*PASSAGE TO READ*:
┏━━
Asbestos deaths prompt calls to end toxic ship export

An international NGO coalition called for a halt to the export of toxic ships for dismantling in developing countries after it emerged that work-related incurable diseases and deadly accidents affect thousands of Indian shipyard workers.

The Indian government should "cease pretending" that the Basel Convention, an international treaty on the disposal of toxic waste, does not apply to ships and ship construction materials, the group of environmental and human rights groups said.

Debate as to whether ships count as toxic waste for the purposes of the treaty persists, while the West continues to export end-of-life ships, often contaminated with asbestos, to poor countries to be dismantled.

Proper enforcement of the ban enshrined in international law should start with the SS Norway now lying on a beach in Alang, India, which should be sent back to Europe. The ship is estimated to contain 1,200 tonnes of asbestos.

A recent report by an environmental committee of the Indian government found that 16% of all shipyard workers employed in ship-breaking suffer from asbestosis, an incurable disease cause by working with asbestos which causes respiratory debilitation and failure and can lead to lung cancer.

As many as 2 in 1000 ship-breakers die in work-related accidents each year, the report also revealed.

"Any authorization to break the SS Norway or any other toxic ship is tantamount to the state authorizing murder. It is capital punishment for the poor," said Gopal Krishna of India's Ban Asbestos Network.

The NGO network, which includes Greenpeace, the European Federation for Transport and the Environment, and Norwegian green group Bellona among others, called for an immediate halt to the export of toxic ships from Western countries to the developing world, a thorough assessment of the health risks associated with ship-breaking, and full compensation for the workers affected.
┗━━
[Stored items]
┏━━
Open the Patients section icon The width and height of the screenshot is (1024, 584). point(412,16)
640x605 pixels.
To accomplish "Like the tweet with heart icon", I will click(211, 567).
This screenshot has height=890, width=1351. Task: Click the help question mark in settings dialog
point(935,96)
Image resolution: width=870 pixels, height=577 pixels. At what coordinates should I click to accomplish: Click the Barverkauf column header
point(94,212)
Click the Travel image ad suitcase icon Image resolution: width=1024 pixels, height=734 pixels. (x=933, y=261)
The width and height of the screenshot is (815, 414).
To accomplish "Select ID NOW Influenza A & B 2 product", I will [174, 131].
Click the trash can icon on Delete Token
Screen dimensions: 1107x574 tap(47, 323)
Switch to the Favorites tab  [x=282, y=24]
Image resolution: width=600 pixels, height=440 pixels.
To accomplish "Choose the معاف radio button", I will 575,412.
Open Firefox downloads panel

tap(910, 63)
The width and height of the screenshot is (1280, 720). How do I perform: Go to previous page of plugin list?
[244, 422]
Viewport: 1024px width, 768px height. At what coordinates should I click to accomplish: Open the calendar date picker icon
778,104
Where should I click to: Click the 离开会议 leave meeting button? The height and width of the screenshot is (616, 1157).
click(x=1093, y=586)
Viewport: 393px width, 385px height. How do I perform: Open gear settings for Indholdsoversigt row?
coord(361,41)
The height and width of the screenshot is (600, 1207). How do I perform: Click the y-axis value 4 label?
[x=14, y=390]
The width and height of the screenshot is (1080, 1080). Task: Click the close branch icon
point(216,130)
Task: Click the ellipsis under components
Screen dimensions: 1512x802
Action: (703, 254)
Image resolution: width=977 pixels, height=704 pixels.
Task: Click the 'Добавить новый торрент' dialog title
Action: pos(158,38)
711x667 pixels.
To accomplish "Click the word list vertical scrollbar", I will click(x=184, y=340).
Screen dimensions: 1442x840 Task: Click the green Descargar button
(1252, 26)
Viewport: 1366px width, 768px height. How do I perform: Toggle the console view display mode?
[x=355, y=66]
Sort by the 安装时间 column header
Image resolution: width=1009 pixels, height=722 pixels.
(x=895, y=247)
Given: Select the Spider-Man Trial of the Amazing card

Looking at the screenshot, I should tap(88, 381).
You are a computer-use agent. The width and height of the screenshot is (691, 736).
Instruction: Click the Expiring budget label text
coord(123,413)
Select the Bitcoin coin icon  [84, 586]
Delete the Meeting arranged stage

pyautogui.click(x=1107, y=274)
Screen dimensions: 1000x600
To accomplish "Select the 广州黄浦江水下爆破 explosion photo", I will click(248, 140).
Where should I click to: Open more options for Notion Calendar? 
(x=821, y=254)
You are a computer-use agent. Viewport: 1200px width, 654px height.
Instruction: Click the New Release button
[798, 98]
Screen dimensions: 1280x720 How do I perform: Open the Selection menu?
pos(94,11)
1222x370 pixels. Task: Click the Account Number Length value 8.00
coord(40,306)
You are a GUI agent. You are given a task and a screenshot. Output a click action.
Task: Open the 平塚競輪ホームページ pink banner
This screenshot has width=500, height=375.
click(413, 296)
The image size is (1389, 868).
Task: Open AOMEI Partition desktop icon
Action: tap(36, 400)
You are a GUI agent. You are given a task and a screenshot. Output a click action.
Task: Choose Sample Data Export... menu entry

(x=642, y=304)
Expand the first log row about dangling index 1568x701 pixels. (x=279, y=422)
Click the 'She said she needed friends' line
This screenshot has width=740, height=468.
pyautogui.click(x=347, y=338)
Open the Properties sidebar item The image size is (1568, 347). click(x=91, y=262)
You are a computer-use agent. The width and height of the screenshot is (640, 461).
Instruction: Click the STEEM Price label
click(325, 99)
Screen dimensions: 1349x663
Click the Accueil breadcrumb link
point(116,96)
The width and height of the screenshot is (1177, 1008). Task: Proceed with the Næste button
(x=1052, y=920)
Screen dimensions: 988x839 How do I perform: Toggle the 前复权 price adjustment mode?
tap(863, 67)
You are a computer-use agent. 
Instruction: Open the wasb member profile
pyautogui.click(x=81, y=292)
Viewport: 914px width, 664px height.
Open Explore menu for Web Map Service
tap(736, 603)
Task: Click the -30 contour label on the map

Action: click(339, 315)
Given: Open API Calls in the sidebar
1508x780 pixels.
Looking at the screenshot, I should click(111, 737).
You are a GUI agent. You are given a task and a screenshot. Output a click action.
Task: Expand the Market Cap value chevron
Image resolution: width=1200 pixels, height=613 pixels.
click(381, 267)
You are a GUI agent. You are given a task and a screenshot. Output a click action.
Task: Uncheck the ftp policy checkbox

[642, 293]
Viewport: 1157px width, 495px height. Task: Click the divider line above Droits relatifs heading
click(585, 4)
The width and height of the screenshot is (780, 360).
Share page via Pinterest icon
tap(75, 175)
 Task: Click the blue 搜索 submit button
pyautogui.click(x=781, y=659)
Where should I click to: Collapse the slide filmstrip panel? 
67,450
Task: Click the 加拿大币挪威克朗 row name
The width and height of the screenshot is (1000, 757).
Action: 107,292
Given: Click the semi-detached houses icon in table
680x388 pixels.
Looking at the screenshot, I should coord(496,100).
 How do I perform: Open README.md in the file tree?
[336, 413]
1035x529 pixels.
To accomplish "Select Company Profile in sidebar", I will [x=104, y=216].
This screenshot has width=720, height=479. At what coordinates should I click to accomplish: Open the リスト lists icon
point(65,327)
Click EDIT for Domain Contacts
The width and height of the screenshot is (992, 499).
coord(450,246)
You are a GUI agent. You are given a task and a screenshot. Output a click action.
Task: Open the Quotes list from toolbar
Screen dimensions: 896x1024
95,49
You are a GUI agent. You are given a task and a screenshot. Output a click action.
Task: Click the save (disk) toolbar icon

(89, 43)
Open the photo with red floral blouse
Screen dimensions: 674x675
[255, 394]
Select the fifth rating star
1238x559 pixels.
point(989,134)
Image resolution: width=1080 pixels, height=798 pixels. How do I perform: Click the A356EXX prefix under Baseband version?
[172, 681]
┗━━
*PROBLEM 1*:
In the article on toxic ship exports, what percentage of ship-breaking workers suffer from asbestosis, according to the report?
*PROBLEM 2*:
Explain why the coalition in the article on toxic ship exports called for a halt to exporting toxic ships to developing countries for dismantling.
*PROBLEM 3*:
Write out everything in the article on toxic ship exports from "An international NGO" down to "rights groups said.".

*WRITTEN ANSWER 1*:
16% of all shipyard workers employed in ship-breaking suffer from asbestosis.

*WRITTEN ANSWER 2*:
The coalition made its call after it emerged that work-related incurable diseases and deadly accidents affect thousands of Indian shipyard workers. A government committee report found that 16% of ship-breaking workers suffer from asbestosis and that as many as 2 in 1000 ship-breakers die in work-related accidents each year.

*WRITTEN ANSWER 3*:
An international NGO coalition called for a halt to the export of toxic ships for dismantling in developing countries after it emerged that work-related incurable diseases and deadly accidents affect thousands of Indian shipyard workers.

The Indian government should "cease pretending" that the Basel Convention, an international treaty on the disposal of toxic waste, does not apply to ships and ship construction materials, the group of environmental and human rights groups said.